▶ Exercise: Pick out every line of the entries below where "tile" occurs, and copy those lines.

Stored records
____

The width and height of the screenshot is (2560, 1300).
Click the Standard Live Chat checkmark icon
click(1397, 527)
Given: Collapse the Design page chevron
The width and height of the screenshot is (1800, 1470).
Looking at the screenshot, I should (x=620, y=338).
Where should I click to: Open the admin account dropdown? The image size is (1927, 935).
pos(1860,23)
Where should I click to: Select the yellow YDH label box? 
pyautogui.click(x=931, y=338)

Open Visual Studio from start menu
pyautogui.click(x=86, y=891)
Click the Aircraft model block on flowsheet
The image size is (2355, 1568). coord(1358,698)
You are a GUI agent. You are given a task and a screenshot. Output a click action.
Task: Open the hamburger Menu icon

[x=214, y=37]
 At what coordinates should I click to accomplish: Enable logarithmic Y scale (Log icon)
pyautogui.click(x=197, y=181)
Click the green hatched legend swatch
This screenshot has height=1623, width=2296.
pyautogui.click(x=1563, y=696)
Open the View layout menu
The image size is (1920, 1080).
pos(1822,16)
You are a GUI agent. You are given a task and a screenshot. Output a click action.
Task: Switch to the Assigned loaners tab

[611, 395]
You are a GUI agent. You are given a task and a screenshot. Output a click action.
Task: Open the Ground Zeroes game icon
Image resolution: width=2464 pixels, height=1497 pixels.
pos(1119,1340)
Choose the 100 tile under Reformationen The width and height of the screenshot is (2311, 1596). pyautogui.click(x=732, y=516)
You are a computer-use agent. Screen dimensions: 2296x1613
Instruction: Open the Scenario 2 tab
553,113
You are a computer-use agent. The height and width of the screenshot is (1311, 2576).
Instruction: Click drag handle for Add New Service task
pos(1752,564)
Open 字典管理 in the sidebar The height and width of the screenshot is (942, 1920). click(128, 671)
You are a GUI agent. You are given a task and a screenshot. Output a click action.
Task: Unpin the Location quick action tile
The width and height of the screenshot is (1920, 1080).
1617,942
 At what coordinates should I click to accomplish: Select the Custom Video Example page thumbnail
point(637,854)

____

▶ Output for this exercise:
Choose the 100 tile under Reformationen The width and height of the screenshot is (2311, 1596). pyautogui.click(x=732, y=516)
Task: Unpin the Location quick action tile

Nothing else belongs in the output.